(Word and item position data)
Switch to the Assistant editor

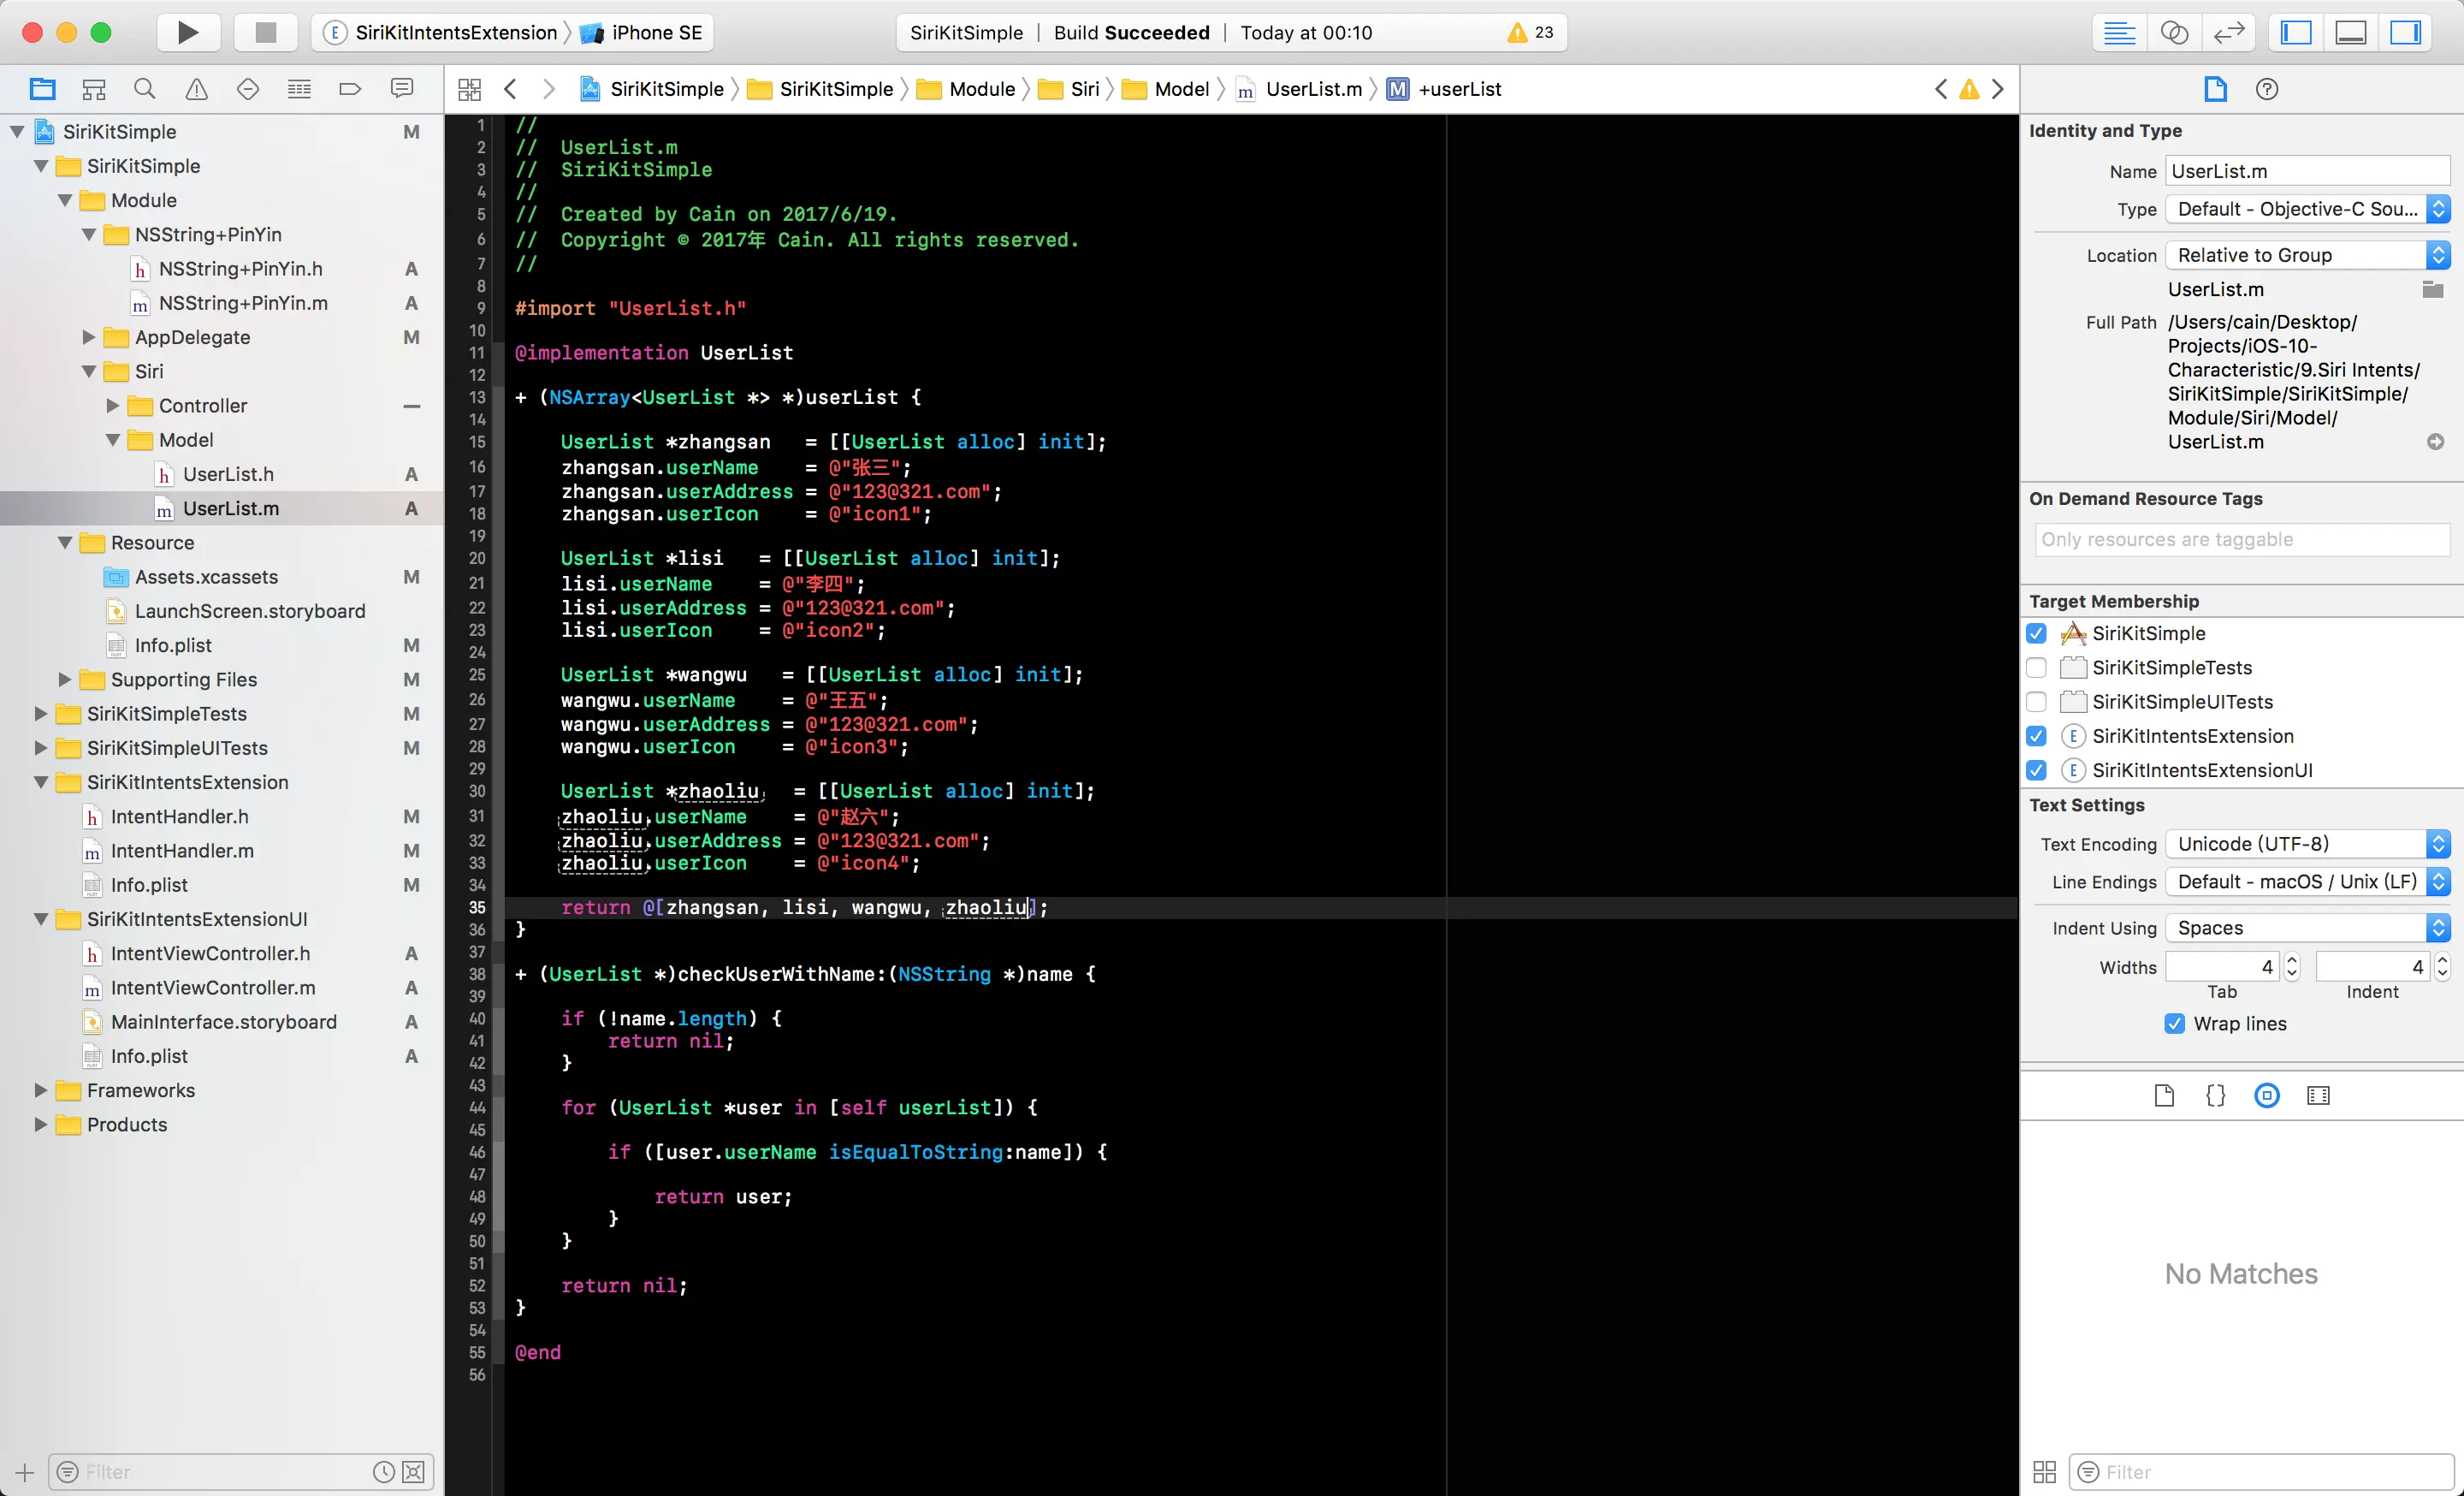[2174, 32]
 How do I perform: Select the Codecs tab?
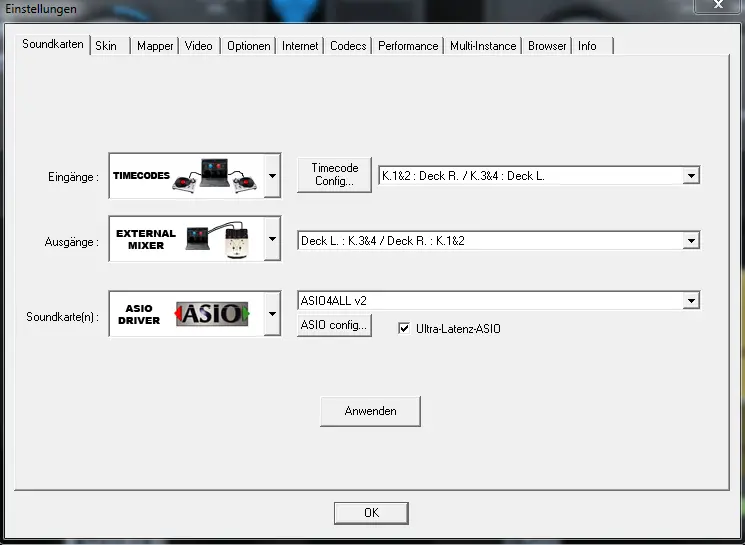point(348,46)
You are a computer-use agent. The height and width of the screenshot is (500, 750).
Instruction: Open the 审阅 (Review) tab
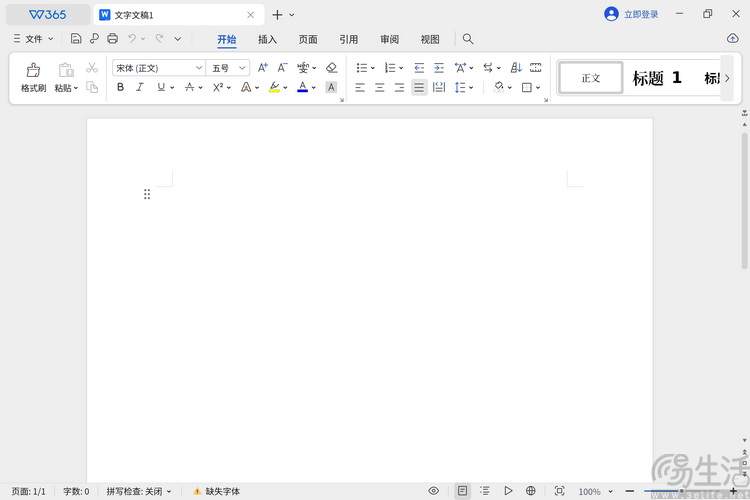[389, 39]
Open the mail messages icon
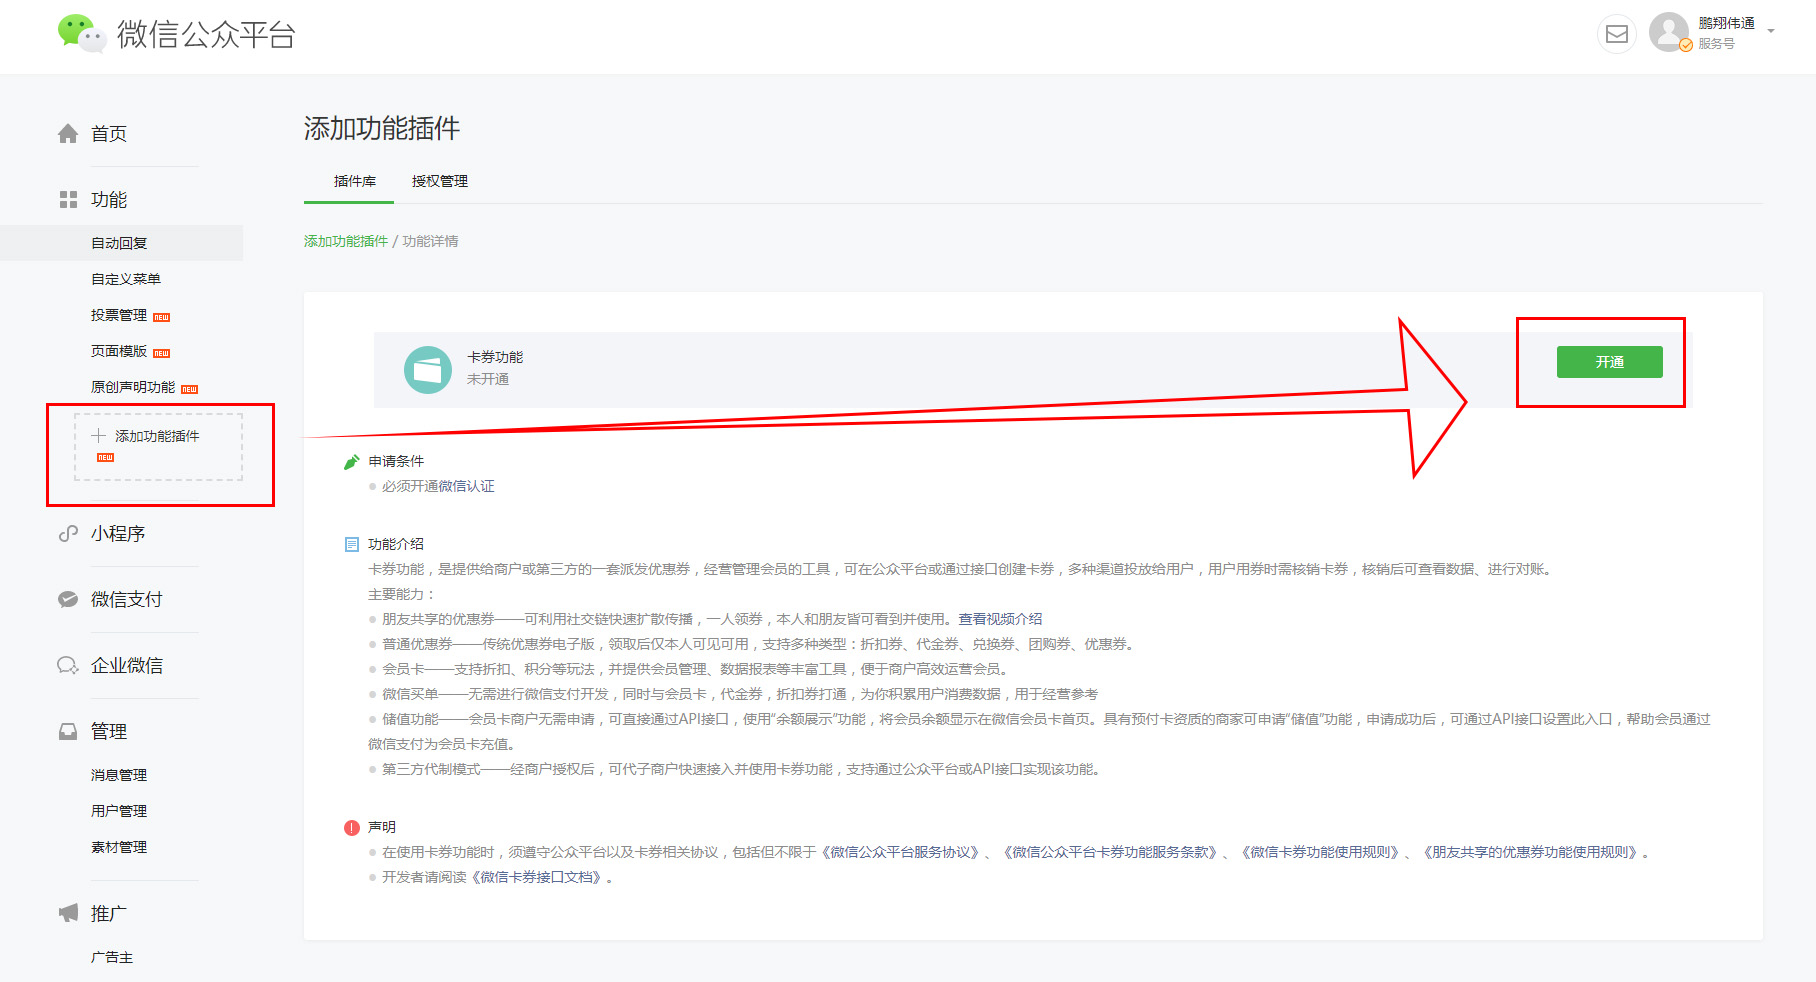This screenshot has width=1816, height=982. 1616,35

(What the exercise asks) Copy all of the records above exactly as they appear, leaving out the pictures.

(Solution below)
Switch to the Assistant editor

[2174, 32]
 How do I perform: Select the Codecs tab?
point(348,46)
You are a computer-use agent. The height and width of the screenshot is (500, 750).
Instruction: Open the 审阅 (Review) tab
[389, 39]
Open the mail messages icon
This screenshot has width=1816, height=982. 1616,35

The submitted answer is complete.